## [What is being asked]
Reproduce the lines of the entries below verbatim, omitting the pictures.

+ + +

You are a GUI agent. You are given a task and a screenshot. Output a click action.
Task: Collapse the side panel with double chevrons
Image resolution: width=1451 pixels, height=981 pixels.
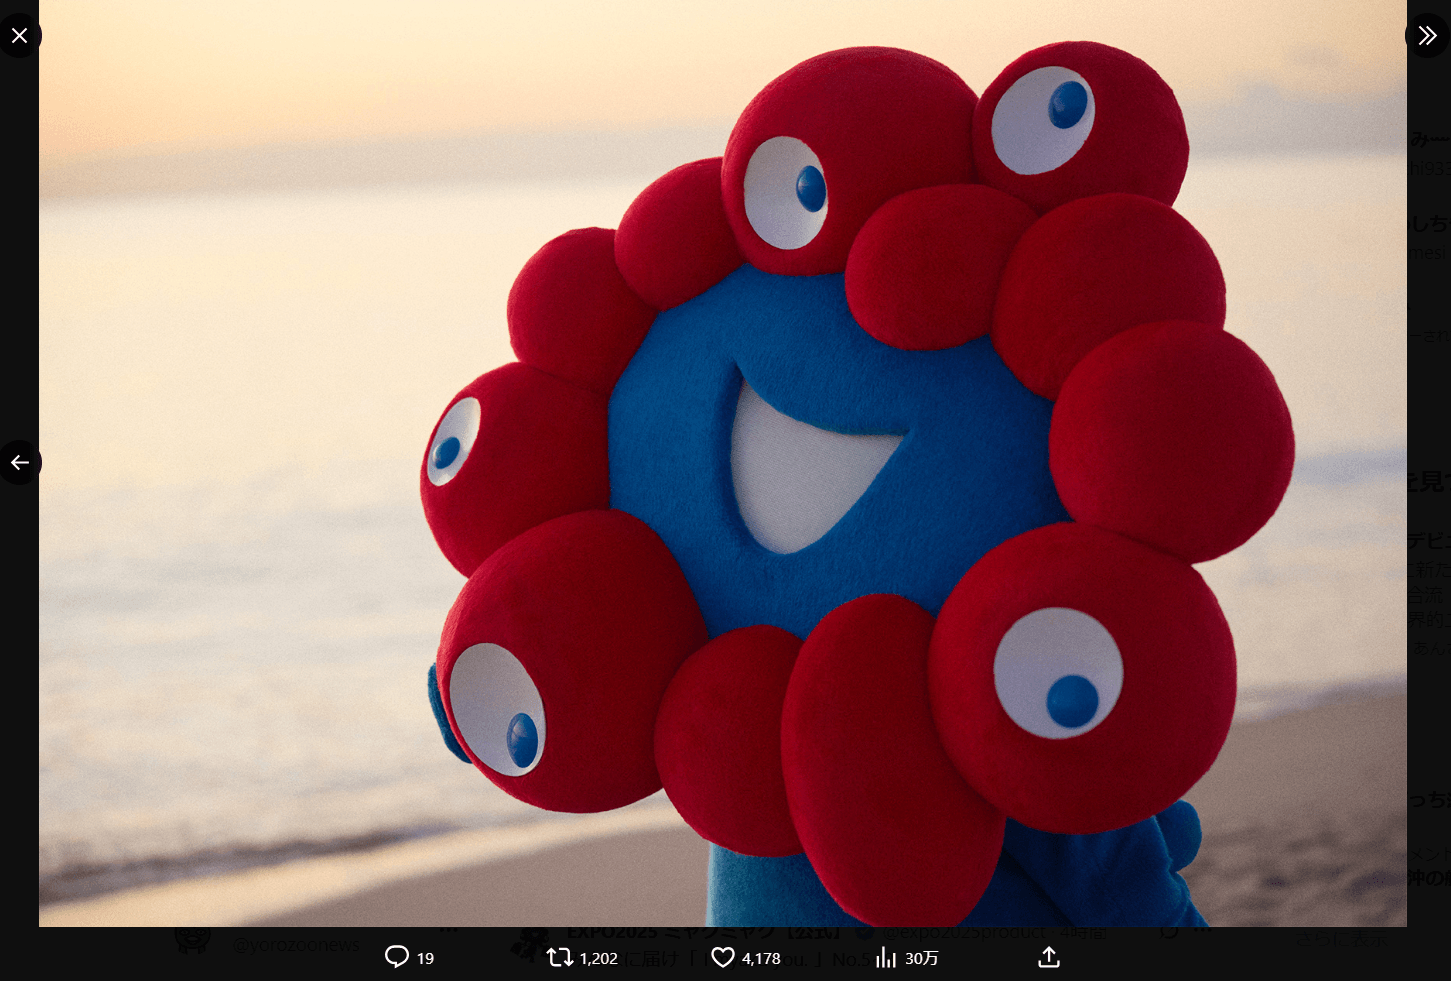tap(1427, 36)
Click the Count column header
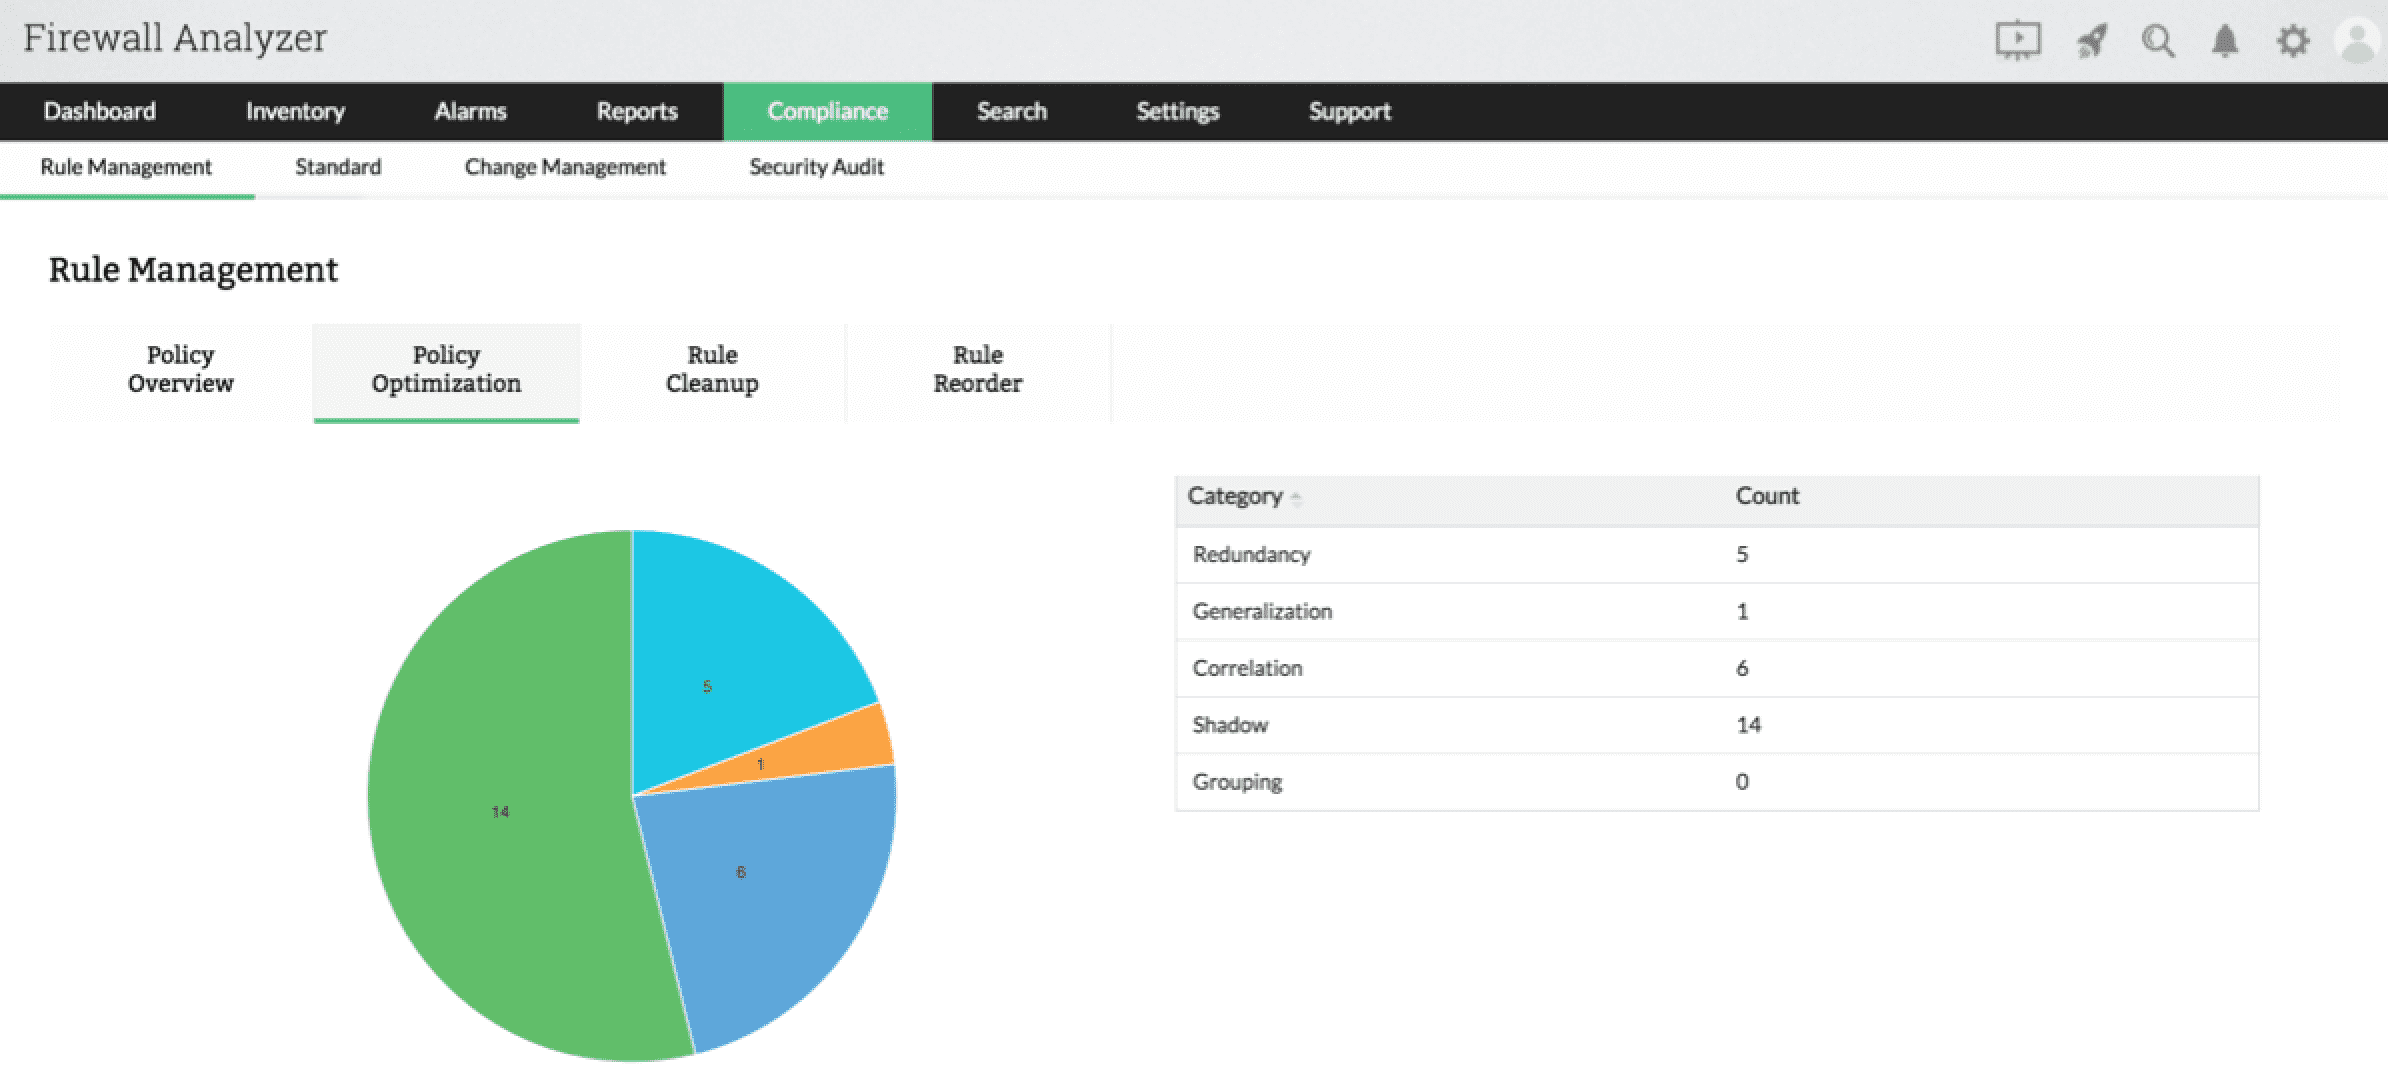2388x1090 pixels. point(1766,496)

+ + +

## [Expected output]
You are a GUI agent. You are given a task and a screenshot. Output a click action.
Task: Collapse the side panel with double chevrons
Image resolution: width=1451 pixels, height=981 pixels.
tap(1427, 36)
Click the Count column header
2388x1090 pixels. point(1766,496)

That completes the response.